Repeat the data below in full and exactly.

▶ _Information supplied_

☆ ☆ ☆ ☆ ☆

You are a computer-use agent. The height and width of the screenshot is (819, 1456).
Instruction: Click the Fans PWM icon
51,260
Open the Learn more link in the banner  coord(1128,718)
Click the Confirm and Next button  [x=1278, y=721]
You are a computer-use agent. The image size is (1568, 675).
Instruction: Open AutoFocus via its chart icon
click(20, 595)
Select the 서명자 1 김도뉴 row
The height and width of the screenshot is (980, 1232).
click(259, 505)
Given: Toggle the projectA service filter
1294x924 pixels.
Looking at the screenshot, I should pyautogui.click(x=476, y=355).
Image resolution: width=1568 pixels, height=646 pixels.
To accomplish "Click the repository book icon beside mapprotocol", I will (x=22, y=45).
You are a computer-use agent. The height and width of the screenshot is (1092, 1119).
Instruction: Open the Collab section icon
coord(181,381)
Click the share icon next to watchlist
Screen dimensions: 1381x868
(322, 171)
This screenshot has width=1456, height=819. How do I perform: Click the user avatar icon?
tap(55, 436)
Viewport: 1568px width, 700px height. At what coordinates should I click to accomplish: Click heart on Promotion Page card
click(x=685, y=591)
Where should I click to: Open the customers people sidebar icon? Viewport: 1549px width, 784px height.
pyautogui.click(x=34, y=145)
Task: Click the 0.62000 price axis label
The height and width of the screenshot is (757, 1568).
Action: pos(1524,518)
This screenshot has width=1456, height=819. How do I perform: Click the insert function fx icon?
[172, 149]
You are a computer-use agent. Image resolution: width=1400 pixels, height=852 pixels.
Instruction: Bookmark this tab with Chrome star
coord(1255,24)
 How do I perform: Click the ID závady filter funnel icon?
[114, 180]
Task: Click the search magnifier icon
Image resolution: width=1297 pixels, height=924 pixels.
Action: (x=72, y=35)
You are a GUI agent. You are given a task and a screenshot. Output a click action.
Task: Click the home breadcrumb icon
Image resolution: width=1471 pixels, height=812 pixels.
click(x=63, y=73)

☆ ☆ ☆ ☆ ☆

▶ _Output below_
You are a computer-use agent. The height and width of the screenshot is (819, 1456).
Instruction: Click the Fans PWM icon
51,260
Open the Learn more link in the banner  coord(1128,718)
Click the Confirm and Next button  [x=1278, y=721]
You are a computer-use agent. The image size is (1568, 675).
Instruction: Open AutoFocus via its chart icon
click(20, 595)
Select the 서명자 1 김도뉴 row
The height and width of the screenshot is (980, 1232).
click(259, 505)
Given: Toggle the projectA service filter
1294x924 pixels.
Looking at the screenshot, I should pyautogui.click(x=476, y=355).
Image resolution: width=1568 pixels, height=646 pixels.
To accomplish "Click the repository book icon beside mapprotocol", I will (x=22, y=45).
You are a computer-use agent. The height and width of the screenshot is (1092, 1119).
Instruction: Open the Collab section icon
coord(181,381)
Click the share icon next to watchlist
Screen dimensions: 1381x868
(322, 171)
This screenshot has width=1456, height=819. How do I perform: Click the user avatar icon?
tap(55, 436)
Viewport: 1568px width, 700px height. At what coordinates should I click to accomplish: Click heart on Promotion Page card
click(x=685, y=591)
Where should I click to: Open the customers people sidebar icon? Viewport: 1549px width, 784px height.
pyautogui.click(x=34, y=145)
Task: Click the 0.62000 price axis label
The height and width of the screenshot is (757, 1568).
Action: pos(1524,518)
This screenshot has width=1456, height=819. How do I perform: Click the insert function fx icon?
[172, 149]
You are a computer-use agent. Image resolution: width=1400 pixels, height=852 pixels.
Instruction: Bookmark this tab with Chrome star
coord(1255,24)
 How do I perform: Click the ID závady filter funnel icon?
[114, 180]
Task: Click the search magnifier icon
Image resolution: width=1297 pixels, height=924 pixels.
Action: (x=72, y=35)
You are a GUI agent. You are given a task and a screenshot. Output a click action.
Task: Click the home breadcrumb icon
Image resolution: width=1471 pixels, height=812 pixels.
click(x=63, y=73)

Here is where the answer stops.